Since then, Tesla has rolled out many different versions of its v10 software – 10.9 should be here any day now, and version 11 with “single city/highway software stack” and “many other architectural upgrades” coming out in February, according to CEO Elon Musk.
Reviews of the latest version 10.8 are skewed, with some online commenters saying it’s much smoother, and many others stating that they don’t feel confident in using the tech at all. A thread reviewing the newest FSD version on the Tesla Motors subreddit page shows owners sharing complaints about the software, with one even writing, “Definitely not ready for the general public yet…”

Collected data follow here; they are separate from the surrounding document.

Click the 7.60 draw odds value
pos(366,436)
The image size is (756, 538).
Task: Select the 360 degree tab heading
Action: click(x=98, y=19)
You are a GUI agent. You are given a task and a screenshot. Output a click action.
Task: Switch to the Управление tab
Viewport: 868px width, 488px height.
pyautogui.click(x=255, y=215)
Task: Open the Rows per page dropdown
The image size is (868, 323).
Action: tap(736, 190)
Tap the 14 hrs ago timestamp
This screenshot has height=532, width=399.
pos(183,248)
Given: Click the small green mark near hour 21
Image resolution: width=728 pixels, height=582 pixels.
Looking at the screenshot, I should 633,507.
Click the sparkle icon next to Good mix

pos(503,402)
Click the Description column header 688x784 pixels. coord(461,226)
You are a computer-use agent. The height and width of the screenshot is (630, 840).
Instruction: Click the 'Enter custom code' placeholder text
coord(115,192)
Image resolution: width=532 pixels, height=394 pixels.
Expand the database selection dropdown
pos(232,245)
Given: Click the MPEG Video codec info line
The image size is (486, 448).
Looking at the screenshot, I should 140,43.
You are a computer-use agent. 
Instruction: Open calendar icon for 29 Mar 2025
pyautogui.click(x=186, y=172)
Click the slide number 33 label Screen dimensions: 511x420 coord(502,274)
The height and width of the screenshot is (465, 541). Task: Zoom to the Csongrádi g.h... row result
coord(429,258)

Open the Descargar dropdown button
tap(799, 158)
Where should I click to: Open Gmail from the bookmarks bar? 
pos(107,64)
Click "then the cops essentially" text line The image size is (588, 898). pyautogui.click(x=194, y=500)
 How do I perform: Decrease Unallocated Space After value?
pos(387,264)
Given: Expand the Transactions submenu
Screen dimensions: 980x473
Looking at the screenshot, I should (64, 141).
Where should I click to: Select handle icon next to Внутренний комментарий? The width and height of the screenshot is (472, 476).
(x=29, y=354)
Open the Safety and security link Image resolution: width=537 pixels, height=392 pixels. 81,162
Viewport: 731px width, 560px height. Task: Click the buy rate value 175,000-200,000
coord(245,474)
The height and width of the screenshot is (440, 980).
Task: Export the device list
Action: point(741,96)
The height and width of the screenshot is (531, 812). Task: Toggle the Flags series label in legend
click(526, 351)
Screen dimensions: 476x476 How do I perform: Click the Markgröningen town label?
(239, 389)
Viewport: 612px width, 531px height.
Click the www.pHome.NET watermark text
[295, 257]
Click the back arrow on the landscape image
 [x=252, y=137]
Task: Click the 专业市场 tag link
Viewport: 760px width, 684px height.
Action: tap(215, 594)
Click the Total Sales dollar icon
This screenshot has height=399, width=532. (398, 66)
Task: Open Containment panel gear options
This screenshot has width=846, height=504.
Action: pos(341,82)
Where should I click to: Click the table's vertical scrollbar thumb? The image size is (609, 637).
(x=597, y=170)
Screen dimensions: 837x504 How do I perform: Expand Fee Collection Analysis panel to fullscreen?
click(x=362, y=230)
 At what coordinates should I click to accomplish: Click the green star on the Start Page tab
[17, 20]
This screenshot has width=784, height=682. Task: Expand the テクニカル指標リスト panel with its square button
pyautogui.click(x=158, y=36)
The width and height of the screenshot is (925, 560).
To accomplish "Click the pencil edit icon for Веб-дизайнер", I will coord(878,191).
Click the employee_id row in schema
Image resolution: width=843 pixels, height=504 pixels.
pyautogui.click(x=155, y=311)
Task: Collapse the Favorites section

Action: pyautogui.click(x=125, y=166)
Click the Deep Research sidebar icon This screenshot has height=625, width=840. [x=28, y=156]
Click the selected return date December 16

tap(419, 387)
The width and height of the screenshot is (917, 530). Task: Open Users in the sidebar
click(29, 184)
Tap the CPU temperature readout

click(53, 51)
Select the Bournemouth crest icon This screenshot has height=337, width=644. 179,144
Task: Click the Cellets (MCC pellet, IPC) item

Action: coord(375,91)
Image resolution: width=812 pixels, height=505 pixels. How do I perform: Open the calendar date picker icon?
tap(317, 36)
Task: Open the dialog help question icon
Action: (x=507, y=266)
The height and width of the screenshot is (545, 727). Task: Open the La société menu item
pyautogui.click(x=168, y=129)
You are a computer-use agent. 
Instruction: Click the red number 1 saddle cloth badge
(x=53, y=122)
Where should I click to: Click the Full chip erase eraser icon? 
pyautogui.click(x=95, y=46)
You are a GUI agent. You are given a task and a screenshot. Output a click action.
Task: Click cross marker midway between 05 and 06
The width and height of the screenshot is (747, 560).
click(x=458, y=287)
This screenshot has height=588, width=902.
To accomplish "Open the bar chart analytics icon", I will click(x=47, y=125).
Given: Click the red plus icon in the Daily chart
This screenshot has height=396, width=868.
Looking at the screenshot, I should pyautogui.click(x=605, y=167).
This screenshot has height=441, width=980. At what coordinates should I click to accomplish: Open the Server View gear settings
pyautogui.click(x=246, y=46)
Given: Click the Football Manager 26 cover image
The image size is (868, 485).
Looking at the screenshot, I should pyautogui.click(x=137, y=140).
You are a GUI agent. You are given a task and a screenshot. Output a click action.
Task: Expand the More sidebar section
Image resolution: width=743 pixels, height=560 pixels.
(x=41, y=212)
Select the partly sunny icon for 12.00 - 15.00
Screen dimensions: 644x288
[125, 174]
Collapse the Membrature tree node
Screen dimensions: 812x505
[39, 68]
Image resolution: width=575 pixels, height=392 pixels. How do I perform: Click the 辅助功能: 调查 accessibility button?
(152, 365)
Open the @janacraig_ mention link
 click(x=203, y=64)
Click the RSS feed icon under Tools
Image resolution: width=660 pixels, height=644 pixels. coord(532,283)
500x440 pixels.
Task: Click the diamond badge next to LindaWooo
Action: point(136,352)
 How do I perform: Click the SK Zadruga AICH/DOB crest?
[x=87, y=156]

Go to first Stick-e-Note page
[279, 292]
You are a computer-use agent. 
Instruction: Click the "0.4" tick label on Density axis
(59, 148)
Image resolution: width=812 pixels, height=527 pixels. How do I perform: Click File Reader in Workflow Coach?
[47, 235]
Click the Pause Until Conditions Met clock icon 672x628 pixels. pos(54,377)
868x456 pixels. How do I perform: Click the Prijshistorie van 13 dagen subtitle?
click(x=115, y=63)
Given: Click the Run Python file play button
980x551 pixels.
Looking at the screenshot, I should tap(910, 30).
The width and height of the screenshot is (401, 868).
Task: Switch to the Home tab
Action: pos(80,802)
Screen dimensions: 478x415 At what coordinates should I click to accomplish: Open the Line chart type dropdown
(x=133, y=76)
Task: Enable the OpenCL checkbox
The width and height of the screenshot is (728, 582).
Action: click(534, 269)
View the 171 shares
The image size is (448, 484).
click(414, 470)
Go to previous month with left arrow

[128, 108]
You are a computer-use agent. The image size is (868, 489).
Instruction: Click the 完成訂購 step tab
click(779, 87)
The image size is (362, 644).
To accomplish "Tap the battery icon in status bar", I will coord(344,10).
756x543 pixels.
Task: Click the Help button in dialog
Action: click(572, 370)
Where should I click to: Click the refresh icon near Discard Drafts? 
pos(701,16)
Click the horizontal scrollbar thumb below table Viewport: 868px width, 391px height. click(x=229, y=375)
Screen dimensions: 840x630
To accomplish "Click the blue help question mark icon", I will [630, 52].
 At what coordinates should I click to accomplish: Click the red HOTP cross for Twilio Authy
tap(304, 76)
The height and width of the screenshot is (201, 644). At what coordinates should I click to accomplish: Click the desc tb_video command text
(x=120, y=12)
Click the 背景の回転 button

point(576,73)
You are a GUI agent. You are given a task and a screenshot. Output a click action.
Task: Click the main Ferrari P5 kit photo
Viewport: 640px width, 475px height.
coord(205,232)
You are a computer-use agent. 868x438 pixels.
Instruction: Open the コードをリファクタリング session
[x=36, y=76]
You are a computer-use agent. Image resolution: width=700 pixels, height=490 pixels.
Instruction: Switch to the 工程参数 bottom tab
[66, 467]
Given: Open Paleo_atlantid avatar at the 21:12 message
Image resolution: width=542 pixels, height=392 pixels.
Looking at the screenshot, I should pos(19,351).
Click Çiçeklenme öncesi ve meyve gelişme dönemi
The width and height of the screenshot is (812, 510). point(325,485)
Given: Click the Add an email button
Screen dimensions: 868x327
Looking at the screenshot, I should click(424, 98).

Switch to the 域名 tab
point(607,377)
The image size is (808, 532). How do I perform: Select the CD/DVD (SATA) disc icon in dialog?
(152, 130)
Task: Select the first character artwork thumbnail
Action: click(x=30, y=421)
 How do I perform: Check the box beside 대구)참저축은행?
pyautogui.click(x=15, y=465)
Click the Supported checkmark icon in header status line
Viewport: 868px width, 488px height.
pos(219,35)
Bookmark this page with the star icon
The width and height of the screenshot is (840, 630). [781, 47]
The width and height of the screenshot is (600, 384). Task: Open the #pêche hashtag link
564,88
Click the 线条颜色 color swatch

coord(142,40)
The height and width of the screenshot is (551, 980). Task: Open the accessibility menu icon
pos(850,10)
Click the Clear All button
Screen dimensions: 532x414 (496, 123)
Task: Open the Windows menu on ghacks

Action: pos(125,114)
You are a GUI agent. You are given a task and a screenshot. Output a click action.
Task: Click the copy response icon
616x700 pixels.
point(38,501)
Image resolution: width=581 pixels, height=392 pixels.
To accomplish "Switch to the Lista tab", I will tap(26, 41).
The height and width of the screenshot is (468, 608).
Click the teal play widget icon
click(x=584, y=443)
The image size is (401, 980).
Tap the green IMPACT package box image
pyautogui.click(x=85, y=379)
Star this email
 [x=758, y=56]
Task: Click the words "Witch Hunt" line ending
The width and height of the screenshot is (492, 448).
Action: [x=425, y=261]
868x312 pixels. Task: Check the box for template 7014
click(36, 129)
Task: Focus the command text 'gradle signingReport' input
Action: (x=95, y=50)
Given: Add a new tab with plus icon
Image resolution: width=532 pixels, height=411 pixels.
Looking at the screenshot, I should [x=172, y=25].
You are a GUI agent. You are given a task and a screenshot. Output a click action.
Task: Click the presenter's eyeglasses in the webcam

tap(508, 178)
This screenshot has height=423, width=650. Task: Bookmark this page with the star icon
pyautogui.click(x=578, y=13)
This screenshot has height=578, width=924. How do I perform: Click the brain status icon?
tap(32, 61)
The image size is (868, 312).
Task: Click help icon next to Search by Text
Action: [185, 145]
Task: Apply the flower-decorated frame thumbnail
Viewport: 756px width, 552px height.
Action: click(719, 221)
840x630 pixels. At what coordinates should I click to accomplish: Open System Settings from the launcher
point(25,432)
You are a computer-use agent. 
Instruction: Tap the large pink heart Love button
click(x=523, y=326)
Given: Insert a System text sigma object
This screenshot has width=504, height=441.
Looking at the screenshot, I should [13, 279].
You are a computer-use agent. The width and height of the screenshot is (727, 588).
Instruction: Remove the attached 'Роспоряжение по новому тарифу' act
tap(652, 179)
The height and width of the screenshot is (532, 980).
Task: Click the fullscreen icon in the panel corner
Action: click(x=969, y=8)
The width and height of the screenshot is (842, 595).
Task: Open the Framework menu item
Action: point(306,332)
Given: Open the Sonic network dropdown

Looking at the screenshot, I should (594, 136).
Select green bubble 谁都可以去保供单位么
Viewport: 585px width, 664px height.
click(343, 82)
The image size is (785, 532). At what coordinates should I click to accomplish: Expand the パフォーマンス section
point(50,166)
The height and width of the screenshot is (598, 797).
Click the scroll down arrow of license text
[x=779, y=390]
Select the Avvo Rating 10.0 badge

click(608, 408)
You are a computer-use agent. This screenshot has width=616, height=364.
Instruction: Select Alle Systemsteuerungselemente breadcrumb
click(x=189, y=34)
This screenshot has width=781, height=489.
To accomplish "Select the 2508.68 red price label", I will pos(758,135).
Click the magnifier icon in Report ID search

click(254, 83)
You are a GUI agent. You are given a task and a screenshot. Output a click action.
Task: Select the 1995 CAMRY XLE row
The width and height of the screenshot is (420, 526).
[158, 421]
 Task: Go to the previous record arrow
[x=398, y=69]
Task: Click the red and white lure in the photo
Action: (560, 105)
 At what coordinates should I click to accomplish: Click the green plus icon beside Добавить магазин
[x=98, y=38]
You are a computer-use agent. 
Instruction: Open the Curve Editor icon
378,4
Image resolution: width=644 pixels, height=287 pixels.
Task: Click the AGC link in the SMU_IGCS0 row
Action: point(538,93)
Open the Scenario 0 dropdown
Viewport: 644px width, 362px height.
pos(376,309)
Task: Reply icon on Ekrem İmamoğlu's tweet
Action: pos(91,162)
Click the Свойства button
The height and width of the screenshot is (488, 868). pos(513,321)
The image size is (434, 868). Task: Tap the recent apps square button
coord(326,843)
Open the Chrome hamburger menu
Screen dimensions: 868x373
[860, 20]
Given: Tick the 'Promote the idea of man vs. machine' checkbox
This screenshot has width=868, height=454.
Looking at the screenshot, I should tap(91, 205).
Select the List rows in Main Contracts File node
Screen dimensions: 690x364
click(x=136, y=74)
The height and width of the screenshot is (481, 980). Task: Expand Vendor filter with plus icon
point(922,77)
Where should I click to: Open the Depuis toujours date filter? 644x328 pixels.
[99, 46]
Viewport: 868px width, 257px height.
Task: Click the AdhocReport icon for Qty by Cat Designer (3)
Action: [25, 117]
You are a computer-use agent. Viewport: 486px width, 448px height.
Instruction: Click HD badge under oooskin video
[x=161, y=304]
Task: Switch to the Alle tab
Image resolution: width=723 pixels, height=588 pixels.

Another commenter said it took too long for the car to turn right onto “an entirely empty, straight road…Then it had to turn left and kept hesitating for no reason, blocking the oncoming lane, to then suddenly accelerate once it had made it onto the next street, followed by a just-as-sudden deceleration because it changed its mind about the speed and now thought a 45 mph road was 25 mph.”
The driver said it eventually had to disengage entirely because the system completely ignored an upcoming left turn, one that was to occur at a standard intersection “with lights and clear visibility in all directions and no other traffic.”
The Dawn Project’s campaign highlights a warning from Tesla that its FSD “may do the wrong thing at the worst time.”
“How can anyone tolerate a safety-critical product on the market which may do the wrong thing at the worst time,” said the advocacy group. “Isn’t that the definition of defective? Full Self-Driving must be removed from our roads immediately.”
Neither Tesla nor The Dawn Project could be reached for comment.